As vítimas vão se transformando nos objetos, tendo suas mentes modificadas para proteger e preservar a inocência infanto-juvenil.

Curiosamente as criaturinhas não atacam mais Ralph depois que a menina reclama delas e as chama de malvadas. Aparentemente crianças tem autoridade sobre as bonecas, elas não só não atacam Judy, como devem obediência a elas.

É inegável que esse é um filme é uma mistura de terror e comédia, mas também não dá para ignorar a qualidade da maquiagem de John Carl Buechler. As partes arrancadas dos corpos, próteses e órgãos são muito bons e as cenas de violência explícita contém um trabalho com efeitos práticos bem competentes.

Em alguns pontos esse parece que será uma história de transporte de alma para outros corpos, mas parece ser mais do que isso, bizarramente. Os velhinhos não são bruxos, mas trabalham consertando as pessoas também. Seu trabalho de "modificação" beira o poético, com eles afirmando que transformam amargura em amor, tornando as pessoas em bonecos para que aprendam algo com isso.

Um diferencial em comparação com filmes de brinquedos assassinos é que esse faz com que os monstrinhos ganhem através do fator surpresa, por conta também da quantidade, se assemelhando assim as obras com zumbis, já que os mortos-vivos são burros, porém, são muitos. No cenário favorável, eles vencem, tornam a situação inescapável.

Lentos ou não os mortos são maioria, preenchem o cenário fazendo a humanidade sofrer, nessa casa, os bonecos fazem o mesmo, ganham pelo cenário e pelo volume.

Gordon consegue dirigir bem, fortifica a sensação de que os monstrinhos são tantos que se tornam onipresentes. A ideia de filmar de forma "baixa", mirando o olhar dos bonecos é uma ideia muito boa e toda a cinematografia de Mac Ahlberg favorece esse ponto de vista.

Gabriel e Hilary falam para a câmera que buscam crianças de coração puro, mas ainda assim, liberam Ralph e Judy, que vão embora sem os outros hospedes. A casa deles parece de fato ser um lugar só para breve passagem, onde as pessoas recebem uma lição de moral, graças as armadilhas que o casal implanta na estrada, podendo ser provados e aprovados, de acordo com as escolhas que fazem.

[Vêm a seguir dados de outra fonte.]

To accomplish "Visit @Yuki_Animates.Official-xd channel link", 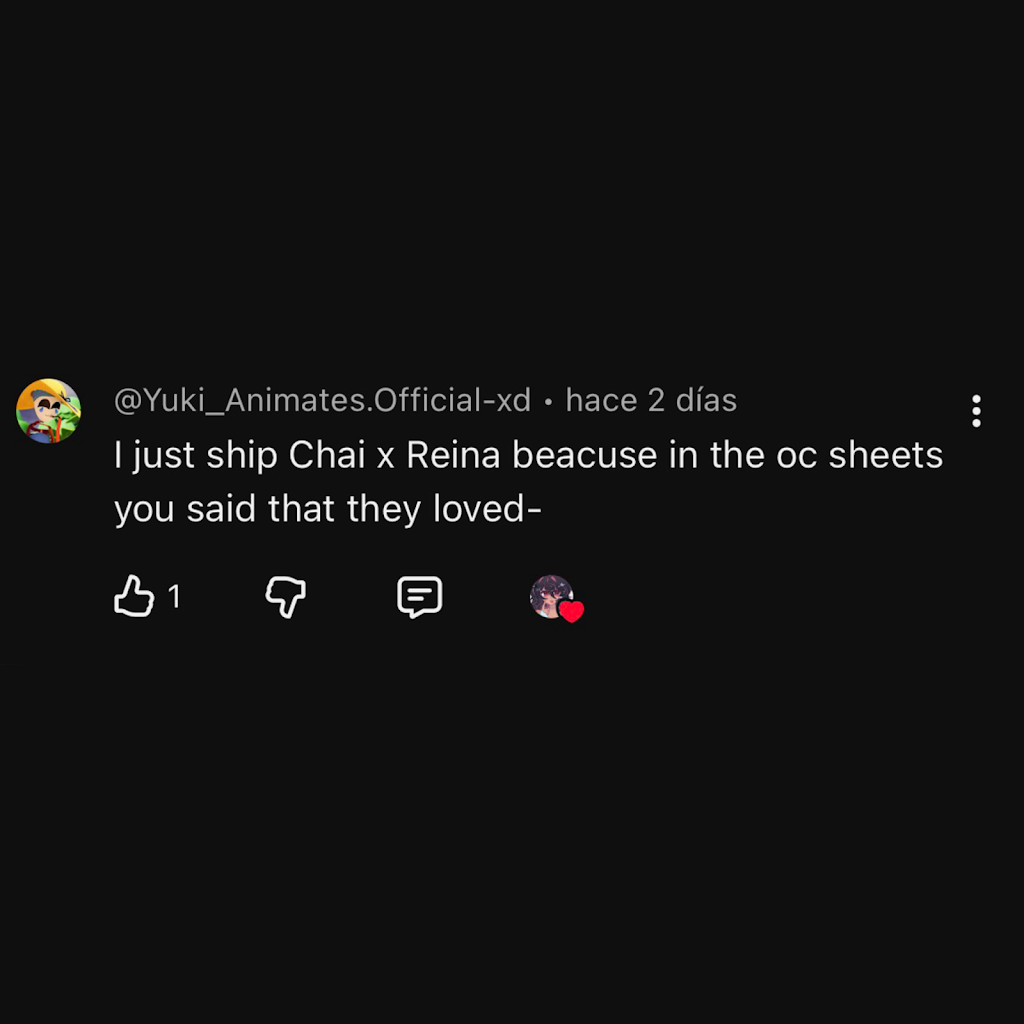I will point(323,400).
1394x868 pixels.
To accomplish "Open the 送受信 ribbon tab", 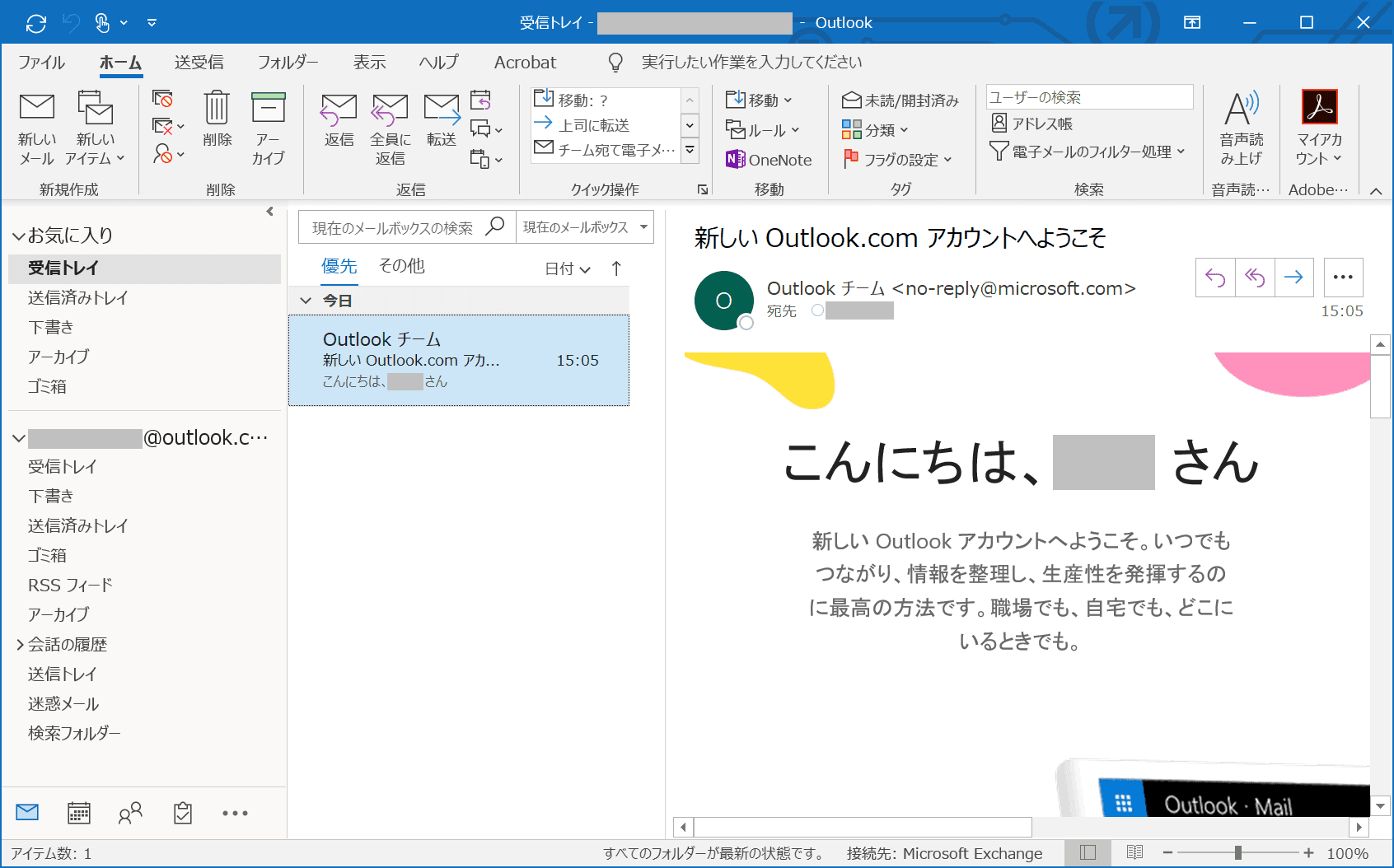I will (199, 63).
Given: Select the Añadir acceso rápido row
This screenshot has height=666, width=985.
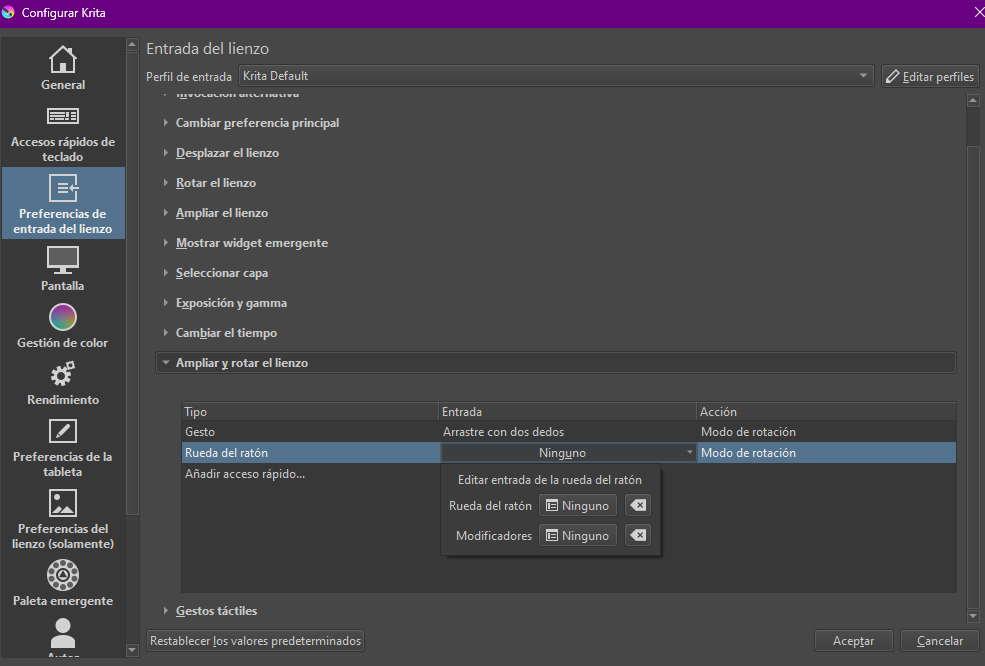Looking at the screenshot, I should coord(245,474).
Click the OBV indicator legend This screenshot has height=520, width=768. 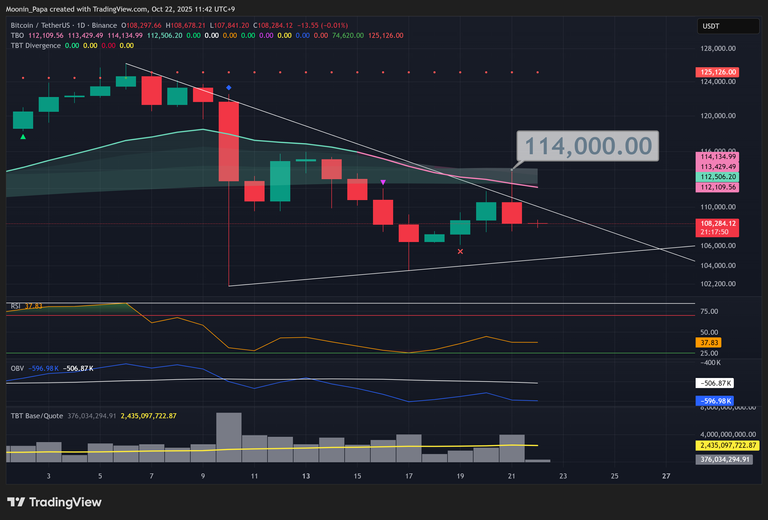point(17,369)
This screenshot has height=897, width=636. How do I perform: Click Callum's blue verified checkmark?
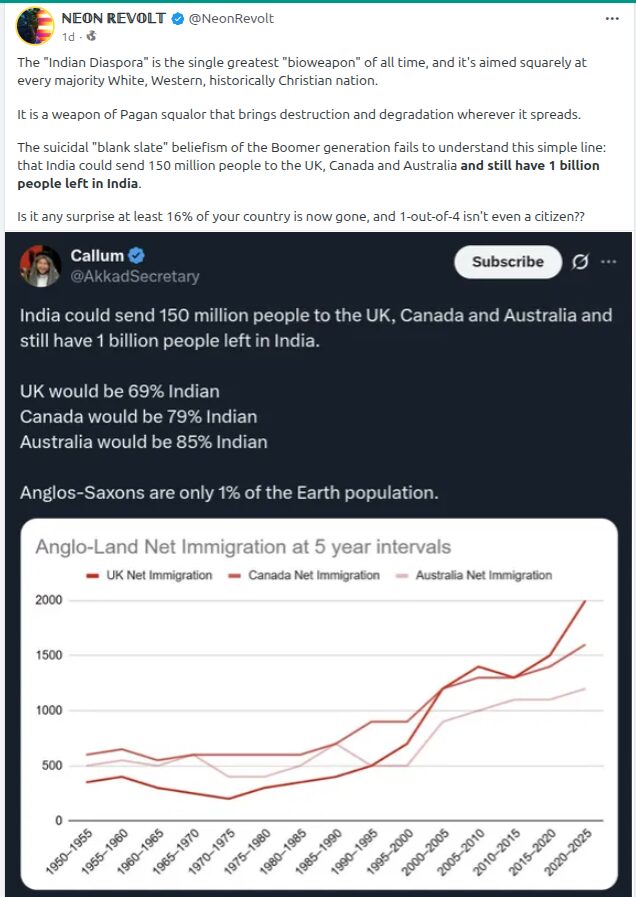pyautogui.click(x=136, y=256)
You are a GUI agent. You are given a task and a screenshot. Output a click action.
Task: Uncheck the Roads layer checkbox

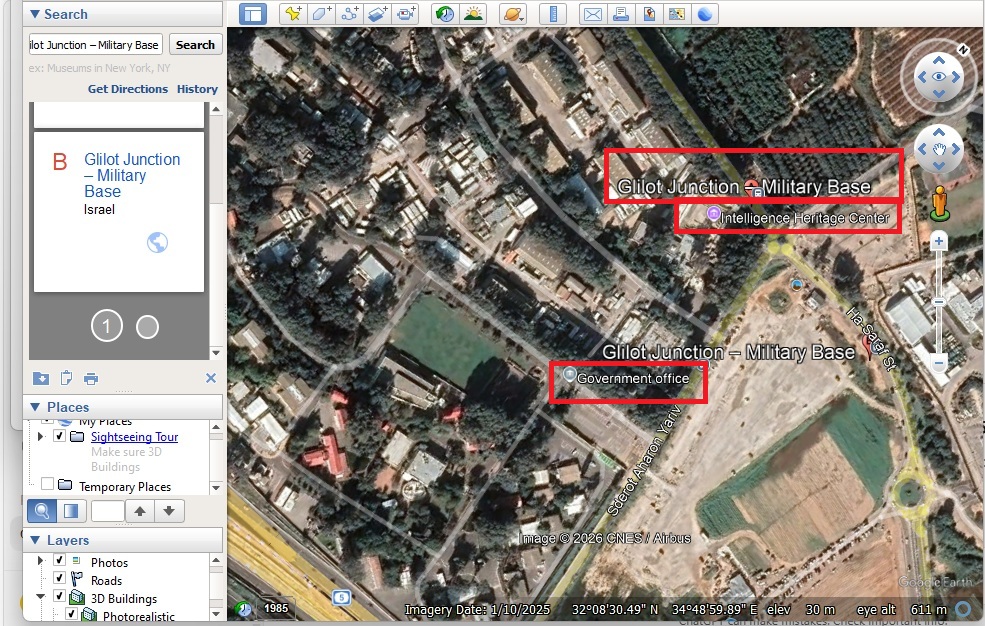click(59, 579)
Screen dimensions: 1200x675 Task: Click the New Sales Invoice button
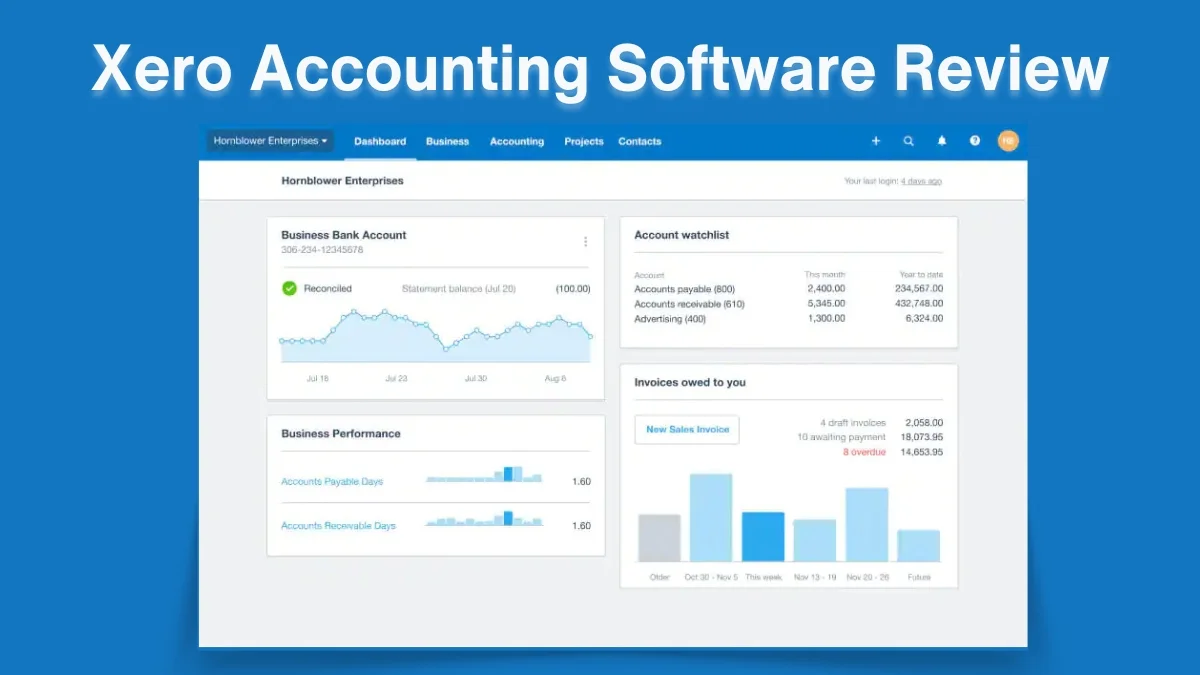click(x=686, y=429)
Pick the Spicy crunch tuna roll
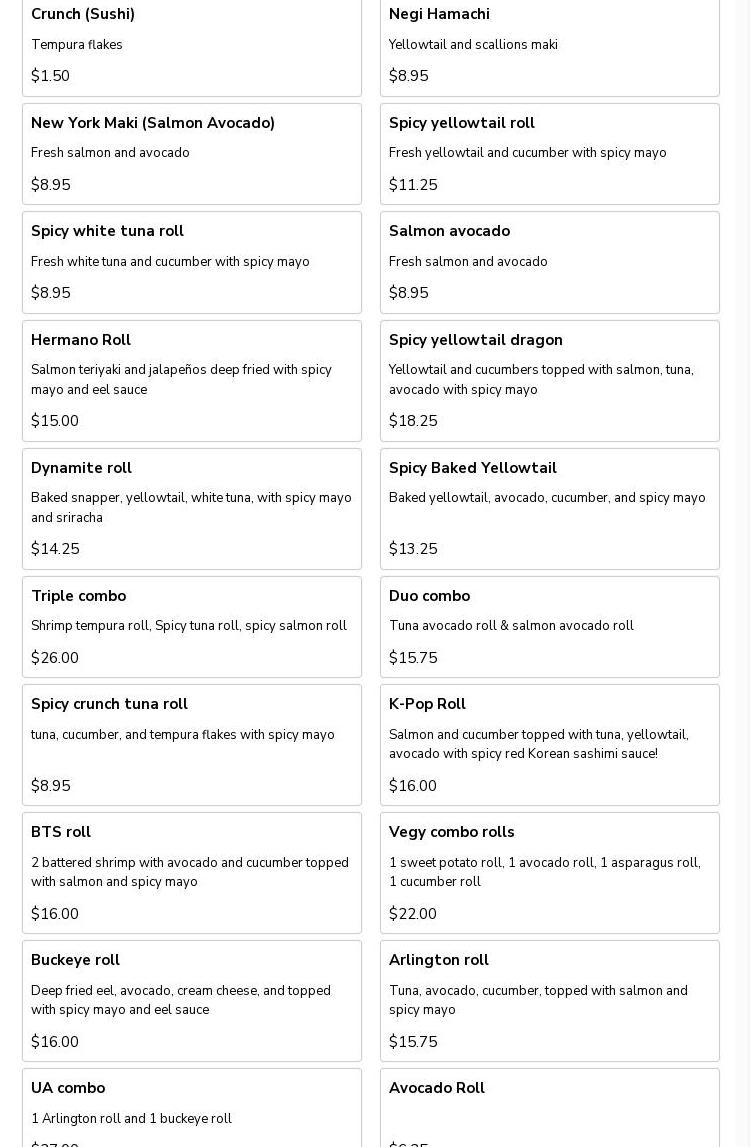 [x=191, y=745]
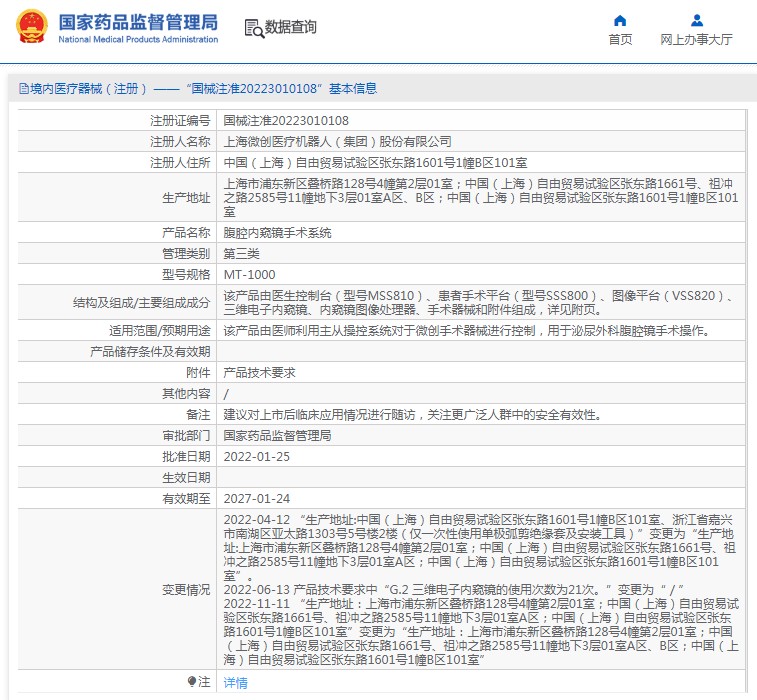Click the lightbulb icon beside 注
Viewport: 757px width, 700px height.
[192, 682]
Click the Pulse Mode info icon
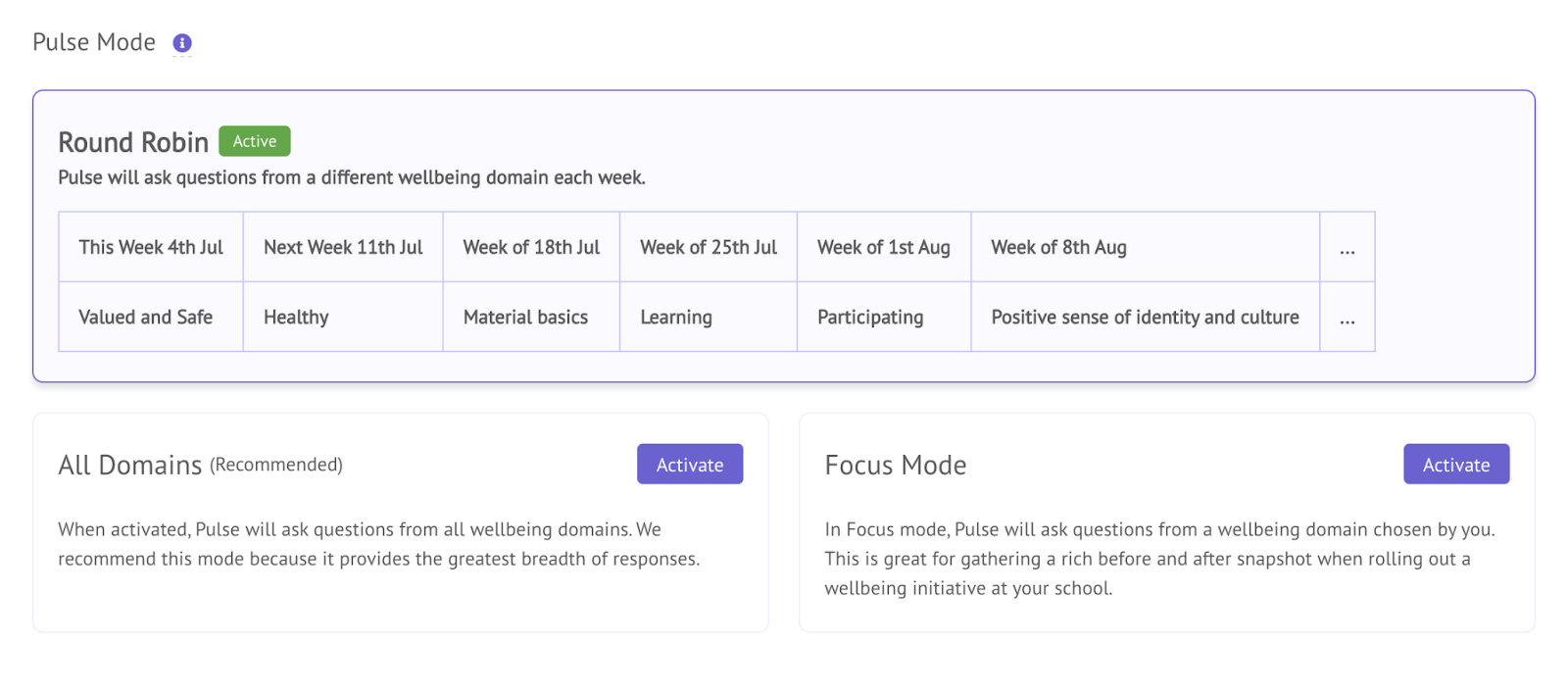 (182, 43)
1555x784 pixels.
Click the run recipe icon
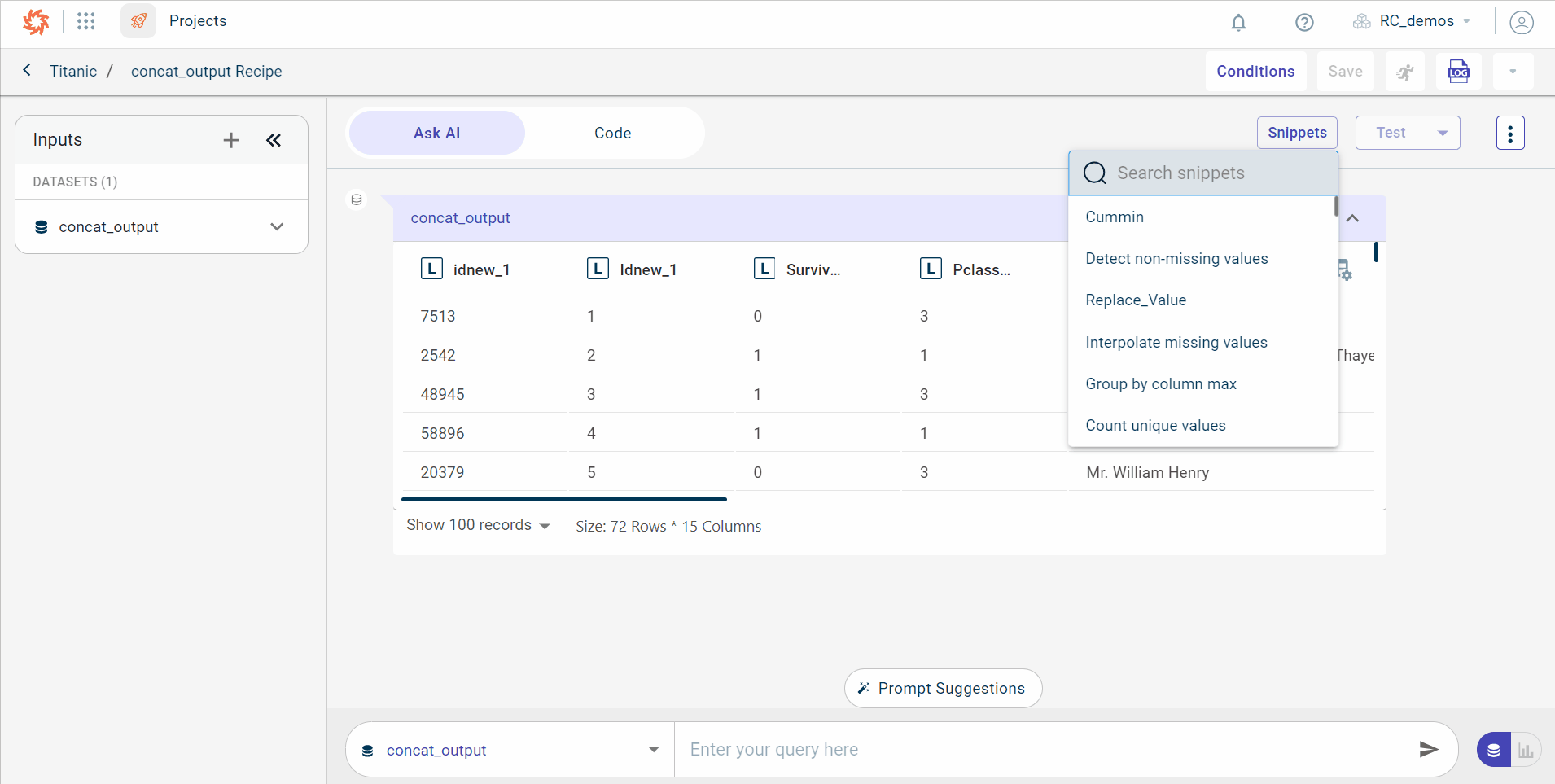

Quem passa por lá sofrerá a mesma tentação que os outros personagens. Curiosamente o filme os julga como pessoas superiores, já que eles não sofrem qualquer punição. Apesar do texto ser um pouco confuso, os aspectos visuais compensam. O horror corporal é bizarro, tão agressivo que chega a assustar.

Como a Empire Pictures queria que o filme fosse mais parecido com o filme A Hora dos Mortos-Vivos foram feitas cenas adicionais, incluindo uma para a morte de Rosemary. Uma boneca usaria um forcado para retirar os intestinos da moça, mas os produtores e o diretor decidiram deixar de fora, já que a sequência não se encaixava no tom do filme.

Havia a intenção de fazer uma sequência, onde Ralph casaria com a mãe de Judy, se tornando padrasto dela. Eles receberiam uma caixa, com bonecos de Hilary e Gabriel e uma nova trama se desenrolaria a partir daí, mas o projeto não saiu do papel.

Bonecas Macabras é uma bizarrice completa, uma história cheia de curvas dramáticas e discussões pouco usuais. Vale demais pela curiosidade e pela inventividade de Stuart Gordon e pela bizarrice de sua premissa. Infelizmente acabou não sendo o sucesso que a obra merecia, mas certamente pavimentou o caminho para outras fitas de horror com brinquedos e artigos supostamente infantis.